Skip to comments.Credit markets wary of China crunch
Posted on 06/20/2013 6:22:34 PM PDT by TexGrill
While the local sharemarket selloff was largely focused on US Federal Reserve chairman Ben Bernanke's comments and the latest in a slew of underwhelming factory data coming out of China, credit markets are engrossed in figuring out whether something altogether more sinister could be lurking around the corner.
Interbank lending rates in China's money market have soared alarmingly to record highs, prompting fears the banking sector's liquidity problems could spiral into a full-blown credit crunch.

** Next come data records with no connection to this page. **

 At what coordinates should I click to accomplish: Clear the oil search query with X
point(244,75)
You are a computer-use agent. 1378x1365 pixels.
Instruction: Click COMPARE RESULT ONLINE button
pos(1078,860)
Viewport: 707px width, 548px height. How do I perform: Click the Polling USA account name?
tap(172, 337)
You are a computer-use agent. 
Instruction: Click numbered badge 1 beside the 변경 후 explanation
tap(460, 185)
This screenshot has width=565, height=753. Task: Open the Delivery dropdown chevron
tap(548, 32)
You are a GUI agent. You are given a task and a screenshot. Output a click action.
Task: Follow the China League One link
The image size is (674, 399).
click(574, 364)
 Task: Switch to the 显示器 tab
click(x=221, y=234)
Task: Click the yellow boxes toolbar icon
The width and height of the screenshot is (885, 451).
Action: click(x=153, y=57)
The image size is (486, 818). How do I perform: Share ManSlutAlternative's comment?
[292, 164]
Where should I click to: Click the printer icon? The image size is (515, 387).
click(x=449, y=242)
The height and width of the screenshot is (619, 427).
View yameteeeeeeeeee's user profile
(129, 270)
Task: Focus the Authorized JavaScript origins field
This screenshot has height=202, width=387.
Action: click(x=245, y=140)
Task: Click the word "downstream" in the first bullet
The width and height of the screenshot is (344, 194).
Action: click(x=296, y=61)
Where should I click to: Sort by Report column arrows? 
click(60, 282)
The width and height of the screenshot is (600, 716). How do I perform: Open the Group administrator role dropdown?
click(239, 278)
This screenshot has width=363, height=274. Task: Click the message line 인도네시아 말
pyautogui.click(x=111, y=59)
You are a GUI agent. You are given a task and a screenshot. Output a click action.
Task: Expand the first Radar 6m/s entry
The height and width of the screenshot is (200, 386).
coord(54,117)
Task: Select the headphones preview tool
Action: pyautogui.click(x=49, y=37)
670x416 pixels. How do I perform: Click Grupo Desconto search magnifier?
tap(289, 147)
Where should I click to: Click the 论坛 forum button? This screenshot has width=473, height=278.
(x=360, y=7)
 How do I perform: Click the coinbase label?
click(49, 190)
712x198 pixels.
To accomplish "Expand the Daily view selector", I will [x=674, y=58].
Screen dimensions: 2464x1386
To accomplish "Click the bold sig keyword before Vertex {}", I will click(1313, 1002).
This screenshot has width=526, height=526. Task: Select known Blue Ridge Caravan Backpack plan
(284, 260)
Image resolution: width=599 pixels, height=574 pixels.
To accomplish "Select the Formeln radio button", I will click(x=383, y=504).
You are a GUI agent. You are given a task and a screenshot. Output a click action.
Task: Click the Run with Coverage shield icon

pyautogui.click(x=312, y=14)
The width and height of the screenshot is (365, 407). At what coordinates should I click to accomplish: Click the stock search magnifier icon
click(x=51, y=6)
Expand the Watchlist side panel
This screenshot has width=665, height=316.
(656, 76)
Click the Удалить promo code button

The main driver for tightening credit has been the reluctance of the central bank, the People's Bank of China, to pump cash into the market. This has been seen as a tactic to combat another potentially out-of-control problem - the economy's so-called shadow-banking system and the prevalence of dodgy wealth management products, fuelled by punters wanting a better return than the lower-than-inflation interest rates on bank deposits.
Credit ratings agency Fitch this week warned what many had already suspected, that wealth products worth $US2 trillion of lending were in reality a ''hidden second balance sheet'' for banks, allowing them to run rings around efforts by regulators trying to rein in excessively loose lending.
The Chinese government stance can also be seen as a reflection of its determination to wean itself off its addiction to cheap credit, a byproduct of the post-financial crisis stimulus-fuelled growth binge.
(Excerpt) Read more at canberratimes.com.au ...
Disclaimer: Opinions posted on Free Republic are those of the individual posters and do not necessarily represent the opinion of Free Republic or its management. All materials posted herein are protected by copyright law and the exemption for fair use of copyrighted works.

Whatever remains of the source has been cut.